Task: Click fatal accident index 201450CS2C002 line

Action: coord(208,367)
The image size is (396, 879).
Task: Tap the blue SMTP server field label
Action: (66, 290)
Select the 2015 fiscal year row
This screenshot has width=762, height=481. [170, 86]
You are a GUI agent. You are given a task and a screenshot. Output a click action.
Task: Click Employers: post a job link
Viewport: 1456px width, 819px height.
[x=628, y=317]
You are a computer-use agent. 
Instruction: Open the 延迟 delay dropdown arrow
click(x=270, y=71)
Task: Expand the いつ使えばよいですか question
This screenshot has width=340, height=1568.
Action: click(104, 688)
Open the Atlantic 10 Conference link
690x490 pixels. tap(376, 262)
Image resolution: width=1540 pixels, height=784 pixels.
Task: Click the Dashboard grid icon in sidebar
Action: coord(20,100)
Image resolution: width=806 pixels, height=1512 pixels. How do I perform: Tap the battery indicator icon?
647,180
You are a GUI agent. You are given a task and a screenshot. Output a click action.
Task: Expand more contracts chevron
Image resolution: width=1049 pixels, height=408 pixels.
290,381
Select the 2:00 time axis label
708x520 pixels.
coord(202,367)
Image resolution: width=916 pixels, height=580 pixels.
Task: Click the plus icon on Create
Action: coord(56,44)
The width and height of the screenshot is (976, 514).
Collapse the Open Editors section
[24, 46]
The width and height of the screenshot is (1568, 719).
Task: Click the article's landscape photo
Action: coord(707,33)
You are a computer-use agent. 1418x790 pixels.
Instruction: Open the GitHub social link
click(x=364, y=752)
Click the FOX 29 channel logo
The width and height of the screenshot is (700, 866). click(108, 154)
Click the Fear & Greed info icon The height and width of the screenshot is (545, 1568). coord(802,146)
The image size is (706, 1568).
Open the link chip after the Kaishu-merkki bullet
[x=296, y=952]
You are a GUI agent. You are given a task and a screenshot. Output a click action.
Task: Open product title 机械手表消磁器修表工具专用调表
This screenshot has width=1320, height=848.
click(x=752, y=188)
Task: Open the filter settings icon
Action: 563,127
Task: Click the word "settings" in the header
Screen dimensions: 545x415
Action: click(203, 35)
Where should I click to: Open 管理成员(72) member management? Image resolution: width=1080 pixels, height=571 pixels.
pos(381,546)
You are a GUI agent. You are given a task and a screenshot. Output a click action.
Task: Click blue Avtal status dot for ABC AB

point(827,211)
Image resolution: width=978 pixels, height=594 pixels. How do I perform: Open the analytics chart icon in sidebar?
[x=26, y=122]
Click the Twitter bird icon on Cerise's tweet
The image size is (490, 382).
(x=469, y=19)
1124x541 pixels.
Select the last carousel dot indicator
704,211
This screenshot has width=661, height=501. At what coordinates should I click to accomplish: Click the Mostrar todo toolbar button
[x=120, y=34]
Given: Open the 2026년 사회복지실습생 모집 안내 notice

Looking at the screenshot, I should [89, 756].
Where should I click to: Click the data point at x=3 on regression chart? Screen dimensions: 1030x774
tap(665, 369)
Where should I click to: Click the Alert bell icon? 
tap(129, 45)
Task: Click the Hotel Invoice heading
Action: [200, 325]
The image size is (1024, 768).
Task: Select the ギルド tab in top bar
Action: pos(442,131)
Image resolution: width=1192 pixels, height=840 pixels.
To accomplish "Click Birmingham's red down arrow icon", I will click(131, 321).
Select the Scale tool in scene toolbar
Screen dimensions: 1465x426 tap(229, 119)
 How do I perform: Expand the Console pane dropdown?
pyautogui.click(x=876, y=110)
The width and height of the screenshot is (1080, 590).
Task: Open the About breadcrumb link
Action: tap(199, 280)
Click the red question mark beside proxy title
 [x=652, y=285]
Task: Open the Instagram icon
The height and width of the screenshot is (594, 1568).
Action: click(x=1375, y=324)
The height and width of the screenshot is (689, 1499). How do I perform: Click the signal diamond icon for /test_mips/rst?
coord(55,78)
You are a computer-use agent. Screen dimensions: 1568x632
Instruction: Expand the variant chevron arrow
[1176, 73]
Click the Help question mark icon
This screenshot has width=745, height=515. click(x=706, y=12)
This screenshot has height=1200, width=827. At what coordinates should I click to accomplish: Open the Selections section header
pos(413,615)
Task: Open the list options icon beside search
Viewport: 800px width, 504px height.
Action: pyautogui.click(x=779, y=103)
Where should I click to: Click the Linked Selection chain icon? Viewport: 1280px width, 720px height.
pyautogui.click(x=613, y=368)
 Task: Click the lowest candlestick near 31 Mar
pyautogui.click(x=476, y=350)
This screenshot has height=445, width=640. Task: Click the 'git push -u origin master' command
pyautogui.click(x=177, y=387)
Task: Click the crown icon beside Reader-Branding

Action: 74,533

......

*TASK GOAL*: Given the data above, which lines hold the string "computer"? Return them.

*SOLVED PROBLEM*:
You are a computer-use agent. 
You are a computer-use agent. 1418x790 pixels.
You are a computer-use agent. Screen dimensions: 1568x632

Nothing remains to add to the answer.